Los pellets -esas bolitas de plástico que inundan buena parte de la costa y las rías gallegas y zonas del litoral cántabro y asturiano- no son chapapote pero la inercia política es idéntica. Nos alumbran estos días dos lamparazos vintage: el del vertido del Prestige en 2000 y el de las mascarillas del Covid vs mascarillas de la gripe A. Y los ciudadanos tenemos derecho a estar hartos. Hartos de este juego estúpido de la política cortoplacista y partidaria. Cansados de una clase política incapaz de centrarse en resolver los problemas sin mirar por el rabillo del ojo a ver si no le concede medio palmo de ventaja a su adversario político. Cuando se demuestra que no se ha aprendido nada el resultado no es inocuo. Es mucho más grave porque los daños pretéritos, el sufrimiento de mucha gente y la crisis que afectó a una comunidad no han servido de nada.

Requetehartos

Tienen derecho los gallegos a estar muy enfadados. Enfadados por que su Gobierno regional ha andado contemporizando respecto al nivel de alerta para evitar la intervención del Gobierno central. Y no lo ha hecho hasta que Asturias ha activado el suyo pese a tratarse de un daño más colateral. Hasta el País Vasco ha puesto en marcha los dispositivos preventivos. Estamos otra vez negando la incidencia medioambiental del siniestro, de nuevo utilizando informes poco creíbles respecto a la peligrosidad de las bolitas -se han quedado como único informe con las especificaciones del fabricante- y de nuevo una amenaza ambiental para las playas y veremos si para la cadena trófica.

Otra vez sin protocolo de coordinación de los voluntarios que limpian las playas y de nuevo ese aroma absurdo a un gabinete de crisis que en vez de enfocarse en solucionar rápido y con el menor daño posible el siniestro sólo piensa en las elecciones que están a la vuelta de la esquina, en como ejercitar el control de daños y en las mil formas de endosarle la responsabilidad a otros. Y otra vez sin tener claro si el Gobierno central ha actuado correctamente: según la Xunta le correspondía a Madrid haber trazado un plan global y no lo hizo.

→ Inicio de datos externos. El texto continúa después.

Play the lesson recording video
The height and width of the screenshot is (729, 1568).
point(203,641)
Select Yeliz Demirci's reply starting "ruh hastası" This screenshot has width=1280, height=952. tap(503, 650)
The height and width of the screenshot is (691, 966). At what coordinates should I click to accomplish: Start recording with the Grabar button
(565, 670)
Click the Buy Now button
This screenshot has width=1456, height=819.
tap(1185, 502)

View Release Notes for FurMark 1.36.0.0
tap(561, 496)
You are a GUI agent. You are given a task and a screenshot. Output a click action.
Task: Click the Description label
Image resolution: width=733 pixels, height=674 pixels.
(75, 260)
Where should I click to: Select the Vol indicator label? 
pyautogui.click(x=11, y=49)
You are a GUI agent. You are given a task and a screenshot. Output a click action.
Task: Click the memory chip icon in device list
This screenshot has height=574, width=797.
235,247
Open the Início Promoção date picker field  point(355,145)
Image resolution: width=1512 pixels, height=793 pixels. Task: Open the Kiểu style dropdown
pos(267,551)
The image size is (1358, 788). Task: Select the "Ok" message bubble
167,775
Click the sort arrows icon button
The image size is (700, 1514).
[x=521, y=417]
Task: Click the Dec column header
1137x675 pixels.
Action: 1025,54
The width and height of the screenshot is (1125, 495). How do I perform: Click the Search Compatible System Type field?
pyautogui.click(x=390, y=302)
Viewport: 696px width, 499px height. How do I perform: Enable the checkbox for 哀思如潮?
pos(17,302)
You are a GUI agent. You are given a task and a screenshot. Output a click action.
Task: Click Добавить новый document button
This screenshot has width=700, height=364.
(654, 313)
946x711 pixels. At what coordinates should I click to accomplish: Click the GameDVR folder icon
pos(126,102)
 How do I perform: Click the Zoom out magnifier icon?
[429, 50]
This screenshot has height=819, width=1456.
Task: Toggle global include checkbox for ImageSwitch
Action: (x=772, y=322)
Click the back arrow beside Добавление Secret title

Y una consejera de Medio Ambiente que diez días después de que las bolitas estén flotando por sus aguas e inundando sus playas casi considera un triunfo haberse intercambiado el móvil con el secretario de Estado de Transición Ecológica.

Mascarillas, 'deja vu'

Y lo de las mascarillas, pues igual. La ministra de Sanidad, Mónica García, ha impuesto la obligatoriedad de utilizarlas en centros sanitarios para evitar la expansión de la epidemia de gripes y virus que afectan al aparato respiratorio. Las comunidades no se pusieron de acuerdo y ha tirado del artículo 65 de la Ley de cohesión y calidad del Sistema Nacional de Salud. Tiene sentido que un madrileño sienta protegida su salud igual que un valenciano, un murciano, un aragonés, un asturiano o un canario. A la cabeza de la revuelta, una vez más, Madrid, que también prepara su contrataque a la prohibición en ciernes de prohibir fumar en las terrazas. Madrid siempre ha sido muy avanzada para romper consensos nacionales o simplemente para meter el dedo en el ojo de la administración central cuando gobierna el PSOE: en 2012 Esperanza Aguirre ya rompió el calendario único de vacunaciones.

Ahora faltan cinco minutos para que vuelva a irrumpir en escena otro manoseo del concepto de libertad. Como si los ciudadanos no fuéramos maduros para saber cuándo debemos ceder nuestra libertad a las instituciones en aras de un bien mayor y colectivo sin sentir que nos expropian un derecho inalienable sino con la sensación de que cuando aceptamos esas cortapisas somos más ciudadanos que nunca. España, tropezando cien veces en la misma piedra.